Researchers at the University of Waterloo in Ontario, Canada, have utilized artificial intelligence research on medical imaging to create an application that gradually "learns a doctor's biases and preferences until it can think like that doctor when analyzing medical images."
The prototype's results have been promising enough to garner a $750,000 venture capital investment for Omisa, a spinoff company created to commercialize the technology. Omisa is an acronym for Omni-Modality Intelligent Segmentation Assistant.
Engineering Professor Hamid Tizhoosh, PhD, told the Iran Times that he came up with the idea for Segasist while observing that radiologists and other clinicians, including surgeons, spend a lot of time on manual marking of lesions and tumors either to make a diagnosis by characterizing the tumor or to plan the treatment.
"I also realized that there is a huge gap between the objective understanding of engineers on one side and the subjective perception of medical experts on the other side. I started working on methods that could bridge that gap," he said.
In 2006, a $25,000 grant from the Ontario Centers of Excellence helped the team develop a prototype based on their technology. The University of Waterloo helped commercialize the technology; for that, the university will receive 25 percent of Omisa's revenues.
The prototype is set to be turned into commercial software, and Omisa expects radiologists will be able to try out the program this summer. Omisa's goal is to have the software ready for the 2009 RSNA conference in Chicago, reported Iran Times.
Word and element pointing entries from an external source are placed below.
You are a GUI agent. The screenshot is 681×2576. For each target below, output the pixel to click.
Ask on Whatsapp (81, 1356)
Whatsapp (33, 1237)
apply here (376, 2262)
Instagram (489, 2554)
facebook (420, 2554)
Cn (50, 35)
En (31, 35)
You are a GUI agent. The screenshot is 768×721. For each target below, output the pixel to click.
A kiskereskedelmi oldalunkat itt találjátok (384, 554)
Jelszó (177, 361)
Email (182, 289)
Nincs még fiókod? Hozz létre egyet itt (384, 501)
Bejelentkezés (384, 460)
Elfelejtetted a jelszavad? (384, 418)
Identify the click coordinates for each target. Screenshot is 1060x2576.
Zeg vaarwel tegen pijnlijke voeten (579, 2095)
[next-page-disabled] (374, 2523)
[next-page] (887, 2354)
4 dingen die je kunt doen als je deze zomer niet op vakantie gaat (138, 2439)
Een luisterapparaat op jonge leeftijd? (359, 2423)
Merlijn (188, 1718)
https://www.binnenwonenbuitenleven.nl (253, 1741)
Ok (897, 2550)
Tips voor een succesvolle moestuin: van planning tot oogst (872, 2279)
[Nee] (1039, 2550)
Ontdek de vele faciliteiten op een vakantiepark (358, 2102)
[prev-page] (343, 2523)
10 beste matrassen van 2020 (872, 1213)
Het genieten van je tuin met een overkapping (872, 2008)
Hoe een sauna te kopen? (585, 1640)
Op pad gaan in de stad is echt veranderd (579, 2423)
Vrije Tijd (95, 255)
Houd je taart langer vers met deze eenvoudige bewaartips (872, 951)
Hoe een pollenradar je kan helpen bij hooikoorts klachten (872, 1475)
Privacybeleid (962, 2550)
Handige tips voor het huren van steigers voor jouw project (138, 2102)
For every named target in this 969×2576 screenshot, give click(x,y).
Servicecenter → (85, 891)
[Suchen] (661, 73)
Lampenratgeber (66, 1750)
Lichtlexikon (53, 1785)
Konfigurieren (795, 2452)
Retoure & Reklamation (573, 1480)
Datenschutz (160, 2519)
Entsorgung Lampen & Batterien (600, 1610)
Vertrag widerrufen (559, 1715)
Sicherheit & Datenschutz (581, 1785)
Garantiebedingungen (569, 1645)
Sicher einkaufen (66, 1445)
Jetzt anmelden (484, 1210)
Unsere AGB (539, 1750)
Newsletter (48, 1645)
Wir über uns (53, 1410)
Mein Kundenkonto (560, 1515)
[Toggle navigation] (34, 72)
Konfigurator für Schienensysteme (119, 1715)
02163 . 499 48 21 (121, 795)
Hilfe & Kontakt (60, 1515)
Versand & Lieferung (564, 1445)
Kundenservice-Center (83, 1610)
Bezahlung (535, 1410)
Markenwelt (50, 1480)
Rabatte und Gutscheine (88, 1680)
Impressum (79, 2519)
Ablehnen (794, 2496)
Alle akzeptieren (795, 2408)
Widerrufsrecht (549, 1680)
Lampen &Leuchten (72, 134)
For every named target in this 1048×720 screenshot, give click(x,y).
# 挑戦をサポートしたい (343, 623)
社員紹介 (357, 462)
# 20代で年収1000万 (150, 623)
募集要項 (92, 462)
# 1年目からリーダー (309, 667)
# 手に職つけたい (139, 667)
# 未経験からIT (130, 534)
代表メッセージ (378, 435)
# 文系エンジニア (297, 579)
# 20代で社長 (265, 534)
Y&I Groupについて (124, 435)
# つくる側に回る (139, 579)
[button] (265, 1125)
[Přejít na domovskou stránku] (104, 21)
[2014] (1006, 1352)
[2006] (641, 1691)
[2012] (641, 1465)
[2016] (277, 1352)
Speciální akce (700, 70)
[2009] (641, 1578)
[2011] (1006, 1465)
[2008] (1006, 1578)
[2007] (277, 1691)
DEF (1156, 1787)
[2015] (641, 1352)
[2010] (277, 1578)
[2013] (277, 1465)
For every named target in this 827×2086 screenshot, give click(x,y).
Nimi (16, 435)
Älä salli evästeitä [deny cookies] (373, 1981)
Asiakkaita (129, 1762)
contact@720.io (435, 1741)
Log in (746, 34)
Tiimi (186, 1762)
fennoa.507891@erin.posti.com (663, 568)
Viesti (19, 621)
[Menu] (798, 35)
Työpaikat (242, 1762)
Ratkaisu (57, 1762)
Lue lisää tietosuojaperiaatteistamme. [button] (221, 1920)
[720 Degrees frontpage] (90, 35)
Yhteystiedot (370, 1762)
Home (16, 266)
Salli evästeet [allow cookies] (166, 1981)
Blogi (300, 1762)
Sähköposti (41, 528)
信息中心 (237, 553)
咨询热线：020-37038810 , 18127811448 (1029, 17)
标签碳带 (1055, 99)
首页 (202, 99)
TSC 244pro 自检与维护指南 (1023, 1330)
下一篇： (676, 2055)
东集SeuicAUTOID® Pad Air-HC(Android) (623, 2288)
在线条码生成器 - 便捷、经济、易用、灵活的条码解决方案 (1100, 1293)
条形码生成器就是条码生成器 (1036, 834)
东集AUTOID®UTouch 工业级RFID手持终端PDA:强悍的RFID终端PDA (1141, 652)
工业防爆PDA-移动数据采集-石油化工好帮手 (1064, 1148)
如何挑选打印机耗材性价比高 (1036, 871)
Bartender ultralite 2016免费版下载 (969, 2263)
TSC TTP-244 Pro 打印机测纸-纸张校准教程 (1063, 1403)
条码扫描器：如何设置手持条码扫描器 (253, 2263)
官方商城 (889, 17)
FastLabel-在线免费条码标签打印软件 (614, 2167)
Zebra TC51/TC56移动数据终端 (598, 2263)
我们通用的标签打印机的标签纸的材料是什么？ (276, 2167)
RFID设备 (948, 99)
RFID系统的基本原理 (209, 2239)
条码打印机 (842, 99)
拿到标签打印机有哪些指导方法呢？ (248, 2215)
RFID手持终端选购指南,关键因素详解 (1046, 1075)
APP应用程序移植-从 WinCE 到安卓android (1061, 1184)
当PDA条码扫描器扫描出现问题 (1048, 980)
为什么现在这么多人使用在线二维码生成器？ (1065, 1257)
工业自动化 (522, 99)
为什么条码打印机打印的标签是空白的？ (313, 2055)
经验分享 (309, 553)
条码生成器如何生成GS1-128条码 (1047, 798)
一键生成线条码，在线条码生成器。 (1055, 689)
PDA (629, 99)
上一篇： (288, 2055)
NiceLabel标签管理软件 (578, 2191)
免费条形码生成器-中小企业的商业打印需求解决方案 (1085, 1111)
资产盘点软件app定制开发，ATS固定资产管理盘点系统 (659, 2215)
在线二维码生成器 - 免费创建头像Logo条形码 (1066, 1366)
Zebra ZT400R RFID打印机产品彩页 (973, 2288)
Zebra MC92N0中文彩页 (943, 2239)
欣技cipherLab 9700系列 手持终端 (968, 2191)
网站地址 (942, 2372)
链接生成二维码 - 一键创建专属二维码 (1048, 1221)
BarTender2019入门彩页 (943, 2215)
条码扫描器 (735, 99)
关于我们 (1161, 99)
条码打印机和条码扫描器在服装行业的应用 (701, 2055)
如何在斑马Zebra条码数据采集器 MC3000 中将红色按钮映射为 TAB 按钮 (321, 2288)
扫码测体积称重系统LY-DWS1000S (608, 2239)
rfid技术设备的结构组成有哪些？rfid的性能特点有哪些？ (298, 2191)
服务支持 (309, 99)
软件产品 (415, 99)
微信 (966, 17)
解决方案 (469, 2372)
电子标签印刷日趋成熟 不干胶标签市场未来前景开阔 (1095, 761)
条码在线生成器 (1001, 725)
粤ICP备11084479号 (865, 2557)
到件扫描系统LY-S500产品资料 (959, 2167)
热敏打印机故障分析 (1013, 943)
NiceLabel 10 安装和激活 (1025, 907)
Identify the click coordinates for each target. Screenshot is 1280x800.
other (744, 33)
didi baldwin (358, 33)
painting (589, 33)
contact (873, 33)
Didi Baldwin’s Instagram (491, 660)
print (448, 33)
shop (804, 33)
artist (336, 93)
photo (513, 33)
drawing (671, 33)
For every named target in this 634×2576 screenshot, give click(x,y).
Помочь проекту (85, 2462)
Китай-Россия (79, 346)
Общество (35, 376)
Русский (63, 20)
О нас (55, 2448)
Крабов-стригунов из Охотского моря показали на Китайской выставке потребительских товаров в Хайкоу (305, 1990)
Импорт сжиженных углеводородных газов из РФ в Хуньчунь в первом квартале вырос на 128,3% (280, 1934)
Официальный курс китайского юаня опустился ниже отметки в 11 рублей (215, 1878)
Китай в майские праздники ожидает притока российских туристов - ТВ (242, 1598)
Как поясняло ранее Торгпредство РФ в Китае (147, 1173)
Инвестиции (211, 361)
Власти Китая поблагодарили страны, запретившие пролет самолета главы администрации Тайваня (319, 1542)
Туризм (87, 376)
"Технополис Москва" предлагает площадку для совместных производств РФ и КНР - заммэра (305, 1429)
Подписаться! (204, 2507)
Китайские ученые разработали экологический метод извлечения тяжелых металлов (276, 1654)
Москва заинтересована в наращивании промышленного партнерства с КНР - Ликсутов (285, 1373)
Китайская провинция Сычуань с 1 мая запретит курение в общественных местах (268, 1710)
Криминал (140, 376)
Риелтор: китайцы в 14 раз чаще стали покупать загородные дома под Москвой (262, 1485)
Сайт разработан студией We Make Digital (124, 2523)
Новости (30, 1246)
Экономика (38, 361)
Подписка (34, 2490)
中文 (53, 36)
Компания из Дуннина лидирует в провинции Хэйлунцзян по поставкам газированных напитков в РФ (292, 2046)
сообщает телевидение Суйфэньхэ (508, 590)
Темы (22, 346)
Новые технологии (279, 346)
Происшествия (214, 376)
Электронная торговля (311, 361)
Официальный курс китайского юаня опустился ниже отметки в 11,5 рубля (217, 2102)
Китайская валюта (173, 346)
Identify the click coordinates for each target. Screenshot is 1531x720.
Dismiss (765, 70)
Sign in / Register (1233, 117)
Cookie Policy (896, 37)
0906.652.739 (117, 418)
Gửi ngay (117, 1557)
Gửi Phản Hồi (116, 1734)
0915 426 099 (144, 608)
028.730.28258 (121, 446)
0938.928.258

"Presently, all available software solutions in medical image analysis deliver results that the medical expert--radiologist, oncologist, surgeon--usually does not find accurate with respect to the medical knowledge. Hence, the medical experts frequently modify the results--mainly the outline of the lesion or tumor. However, the existing software solutions do not learn anything from these user modifications and continue to deliver the same result over and over again if the same image or a similar one is processed," Tizhoosh said. "Our software learns over time how the radiologist changes the results in order to provide more accurate tumor marking, which results in the most striking feature of this software."
"In addition, since Segasist stores the knowledge of individual radiologists, it can provide a second opinion to any radiologist if the software is being used within network of radiologists-e.g. a hospital or, even better, a network of hospitals," he added. "This second opinion is automatically created based on the stored knowledge of all radiologists and can be provided instantly. This will reduce errors and save costs."